- 41
Yiannis Gaitis Greek, 1923-1984
Description
- Yiannis Gaitis
- Tourists at Cape Sounion
signed l.r.; inscribed on the stretcher
oil on canvas
- 130 by 162cm., 51¼ by 63¾in.
Provenance
Exhibited
Cyprus, Galerie Polytopa, Yiannis Gaitis, November 1980
Literature
Serafini Giuliano, Yiannis Gaitis, Florence, 1982
Loretta Gaitis-Charrat, Catalogue raisonné de l'oeuvre de Yiannis Gaitis, Angers, 2003, no. 1479, p. 342, illustrated
Catalogue Note
After completing his studies at the School of Fine Arts in Athens, Gaitis moved to Paris in 1954 and subsequently divided his time between these two cities. Around 1960 he developed a rich expressionistic vocabulary to fashion biomorphic forms that later gradually evolved into stereotypical human figures.

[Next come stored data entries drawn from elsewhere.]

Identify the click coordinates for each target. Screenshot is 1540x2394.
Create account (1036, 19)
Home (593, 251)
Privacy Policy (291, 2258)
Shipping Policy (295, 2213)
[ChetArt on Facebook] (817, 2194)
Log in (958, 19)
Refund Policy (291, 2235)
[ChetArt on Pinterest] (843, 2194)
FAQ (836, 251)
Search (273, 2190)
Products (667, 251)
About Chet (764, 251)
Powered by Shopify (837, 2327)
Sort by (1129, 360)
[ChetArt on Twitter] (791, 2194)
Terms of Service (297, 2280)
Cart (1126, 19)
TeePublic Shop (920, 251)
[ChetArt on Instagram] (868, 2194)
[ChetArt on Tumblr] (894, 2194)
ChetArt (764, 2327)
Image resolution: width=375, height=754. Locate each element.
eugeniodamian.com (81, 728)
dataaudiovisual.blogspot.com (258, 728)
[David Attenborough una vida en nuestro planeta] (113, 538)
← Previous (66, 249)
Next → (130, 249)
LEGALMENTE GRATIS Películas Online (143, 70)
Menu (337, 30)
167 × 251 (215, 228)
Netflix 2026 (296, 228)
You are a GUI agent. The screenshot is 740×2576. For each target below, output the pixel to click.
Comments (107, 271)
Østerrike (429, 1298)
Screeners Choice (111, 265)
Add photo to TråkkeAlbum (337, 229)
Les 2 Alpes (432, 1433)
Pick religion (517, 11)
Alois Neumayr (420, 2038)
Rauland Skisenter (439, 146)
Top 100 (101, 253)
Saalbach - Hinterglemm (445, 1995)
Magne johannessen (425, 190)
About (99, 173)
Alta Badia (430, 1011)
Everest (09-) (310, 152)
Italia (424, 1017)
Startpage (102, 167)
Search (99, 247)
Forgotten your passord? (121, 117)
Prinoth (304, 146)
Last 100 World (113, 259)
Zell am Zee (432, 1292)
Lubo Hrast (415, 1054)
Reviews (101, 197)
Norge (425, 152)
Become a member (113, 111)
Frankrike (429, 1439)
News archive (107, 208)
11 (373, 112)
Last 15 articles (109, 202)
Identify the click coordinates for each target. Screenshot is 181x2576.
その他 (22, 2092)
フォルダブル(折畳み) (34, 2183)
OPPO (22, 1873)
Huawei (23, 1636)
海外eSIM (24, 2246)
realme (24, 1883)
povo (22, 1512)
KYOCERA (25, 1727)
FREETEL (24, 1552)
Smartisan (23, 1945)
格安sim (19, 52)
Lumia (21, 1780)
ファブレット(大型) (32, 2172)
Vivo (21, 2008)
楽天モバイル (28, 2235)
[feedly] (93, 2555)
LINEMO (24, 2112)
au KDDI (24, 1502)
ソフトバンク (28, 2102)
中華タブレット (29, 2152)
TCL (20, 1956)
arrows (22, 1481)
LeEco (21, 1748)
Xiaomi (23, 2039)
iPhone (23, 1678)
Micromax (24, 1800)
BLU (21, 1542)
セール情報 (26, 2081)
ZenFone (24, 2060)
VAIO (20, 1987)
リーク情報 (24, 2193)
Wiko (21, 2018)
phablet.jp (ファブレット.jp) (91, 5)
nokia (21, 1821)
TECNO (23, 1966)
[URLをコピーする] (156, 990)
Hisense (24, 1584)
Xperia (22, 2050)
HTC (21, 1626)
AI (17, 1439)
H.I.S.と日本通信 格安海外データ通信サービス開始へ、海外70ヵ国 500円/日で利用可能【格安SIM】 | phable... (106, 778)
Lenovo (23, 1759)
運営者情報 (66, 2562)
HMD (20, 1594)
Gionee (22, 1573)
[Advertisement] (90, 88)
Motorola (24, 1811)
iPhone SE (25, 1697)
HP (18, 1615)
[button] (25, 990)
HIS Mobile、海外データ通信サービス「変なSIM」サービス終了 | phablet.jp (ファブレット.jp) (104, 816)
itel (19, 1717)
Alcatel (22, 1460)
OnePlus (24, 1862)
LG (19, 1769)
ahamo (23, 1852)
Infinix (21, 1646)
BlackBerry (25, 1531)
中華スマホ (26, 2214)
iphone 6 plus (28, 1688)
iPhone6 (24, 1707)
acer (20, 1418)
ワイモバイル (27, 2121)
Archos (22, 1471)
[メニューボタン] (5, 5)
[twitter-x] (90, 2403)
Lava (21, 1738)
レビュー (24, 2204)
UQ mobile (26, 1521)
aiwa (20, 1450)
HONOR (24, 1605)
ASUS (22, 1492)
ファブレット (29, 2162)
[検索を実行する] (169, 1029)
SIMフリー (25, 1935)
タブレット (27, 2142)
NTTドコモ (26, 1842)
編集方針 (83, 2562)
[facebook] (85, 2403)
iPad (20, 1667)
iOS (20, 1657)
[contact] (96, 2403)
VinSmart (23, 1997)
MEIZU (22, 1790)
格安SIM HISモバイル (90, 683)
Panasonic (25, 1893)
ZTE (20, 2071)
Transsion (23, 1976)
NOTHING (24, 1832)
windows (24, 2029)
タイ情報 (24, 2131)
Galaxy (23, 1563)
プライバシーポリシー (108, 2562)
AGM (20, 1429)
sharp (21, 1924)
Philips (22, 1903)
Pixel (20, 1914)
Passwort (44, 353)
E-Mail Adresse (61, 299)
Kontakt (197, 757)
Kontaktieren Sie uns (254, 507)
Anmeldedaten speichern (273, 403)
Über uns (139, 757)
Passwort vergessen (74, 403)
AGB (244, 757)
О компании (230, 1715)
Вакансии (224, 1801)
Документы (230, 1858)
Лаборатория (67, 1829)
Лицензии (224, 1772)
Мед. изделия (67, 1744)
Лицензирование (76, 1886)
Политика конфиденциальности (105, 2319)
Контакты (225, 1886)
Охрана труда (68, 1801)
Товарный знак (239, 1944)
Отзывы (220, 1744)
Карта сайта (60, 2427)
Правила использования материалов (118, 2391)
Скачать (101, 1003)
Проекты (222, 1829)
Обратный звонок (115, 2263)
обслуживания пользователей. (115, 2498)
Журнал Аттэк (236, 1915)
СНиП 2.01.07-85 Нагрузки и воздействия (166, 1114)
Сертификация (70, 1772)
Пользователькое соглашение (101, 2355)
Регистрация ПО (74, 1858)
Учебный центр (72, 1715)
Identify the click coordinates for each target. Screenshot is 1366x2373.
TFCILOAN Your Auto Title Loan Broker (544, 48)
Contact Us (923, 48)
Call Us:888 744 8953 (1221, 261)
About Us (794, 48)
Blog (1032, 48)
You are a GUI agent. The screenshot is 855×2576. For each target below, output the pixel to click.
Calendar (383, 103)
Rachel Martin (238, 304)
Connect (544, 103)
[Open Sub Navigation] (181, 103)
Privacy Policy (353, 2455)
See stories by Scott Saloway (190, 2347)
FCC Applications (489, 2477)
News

Treating this subject over and over again, Yiannis Gaitis became famous for this depiction of 'little men' - figures without specific features that represented man as the product of mass culture, whose behaviour is uniform and predictable, and who remain estranged from their fellows. These little men thus depicted the anonymity, uniformity and sterility of contemporary mass living, which implied the subjugation of individual identity to average communality, and its eventual loss in the nameless mass of the modern world.